Eso sí, hay un contrapunto importante. Si se instalan muchas baterías, parte del diferencial entre horas baratas y caras tenderá a reducirse. El arbitraje puro no será eterno ni ilimitado. Por eso el futuro del almacenamiento no estará solo en comprar barato y vender caro, sino en combinar varias fuentes de valor: arbitraje, servicios de ajuste, capacidad, reducción de vertidos, optimización de PPAs, respaldo a consumidores industriales y soporte a la red.

España ha construido una enorme base renovable. Ahora necesita la segunda capa del sistema: almacenamiento, flexibilidad y gestión inteligente.

Porque la transición energética no consiste solo en producir más electricidad limpia. Consiste en producirla, almacenarla y entregarla cuando realmente vale.

27 jun 2026

El cable España-Francia: la autopista eléctrica que convierte a los BESS en pieza clave para los data centers de IA

España tiene sol, viento y cada vez más proyectos de generación renovable. Lo que le faltaba era una gran autopista eléctrica hacia Europa. La nueva interconexión submarina con Francia, con una inversión prevista de unos 3.200 millones de euros, puede cambiar esa ecuación. La capacidad de intercambio entre España y Francia pasará de 2,8 GW a 5 GW, un incremento cercano al 80%. Entrada en servicio en 2028.
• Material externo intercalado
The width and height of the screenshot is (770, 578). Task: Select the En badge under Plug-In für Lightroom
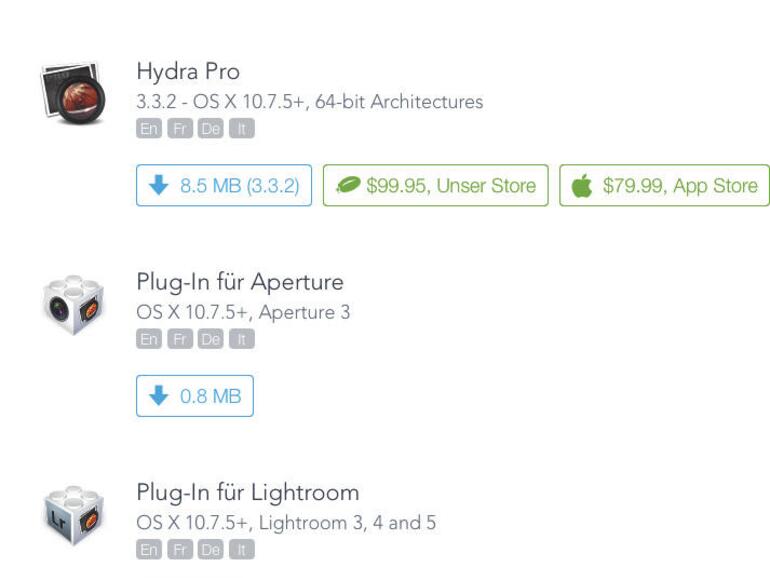point(148,550)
El mensaje de fondo es claro: Europa necesita electricidad limpia, abundante y gestionable para alimentar su nueva industria digital. Y ahí España tiene una oportunidad enorme.

Pero el cable, por sí solo, no basta.

La electricidad renovable no siempre aparece cuando más se necesita. Hay horas con exceso de producción, precios hundidos y vertidos; y otras horas en las que la red se tensiona. Para que España pueda convertirse en un gran hub energético y digital, hace falta una segunda pieza: almacenamiento en baterías.
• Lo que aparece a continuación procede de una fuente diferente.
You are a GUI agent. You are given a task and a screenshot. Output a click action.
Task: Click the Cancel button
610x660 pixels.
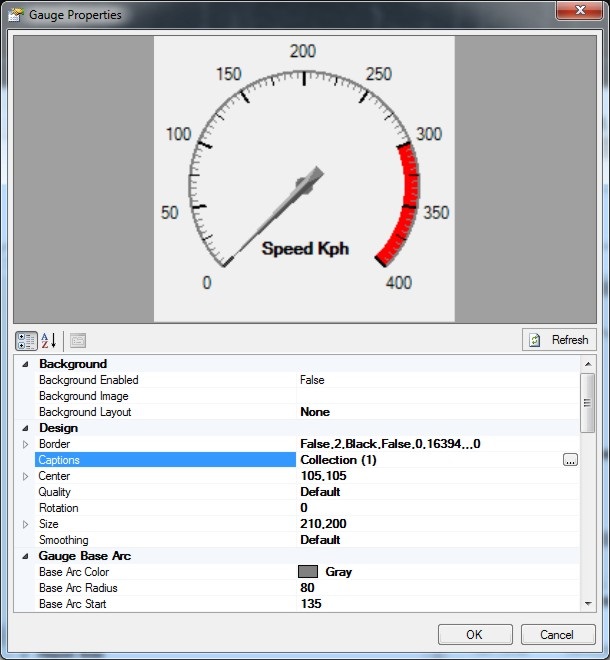[x=557, y=635]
Los BESS permiten capturar la energía solar y eólica cuando sobra, estabilizar la red y entregarla cuando el sistema la necesita. En un entorno con más interconexiones, más renovables y más consumo eléctrico, las baterías dejan de ser un complemento y pasan a ser infraestructura crítica.

Y aquí entran los centros de datos de inteligencia artificial.

Los data centers necesitan tres cosas: potencia disponible, seguridad de suministro y costes eléctricos competitivos. España puede ofrecer las tres si combina renovables, red, interconexiones y almacenamiento. No se trata solo de atraer servidores; se trata de construir una plataforma energética capaz de sostener la nueva economía digital europea.

Francia no está mirando a España por casualidad. La Península Ibérica puede convertirse en una gran reserva renovable para Europa. Pero para que esa energía sea verdaderamente útil, necesita ser almacenada, gestionada y entregada con precisión.

Por eso el futuro no será solo de los países que más energía generen, sino de los que mejor sepan integrarla.

El cable submarino España-Francia abre la puerta.
Los BESS serán los que permitan cruzarla.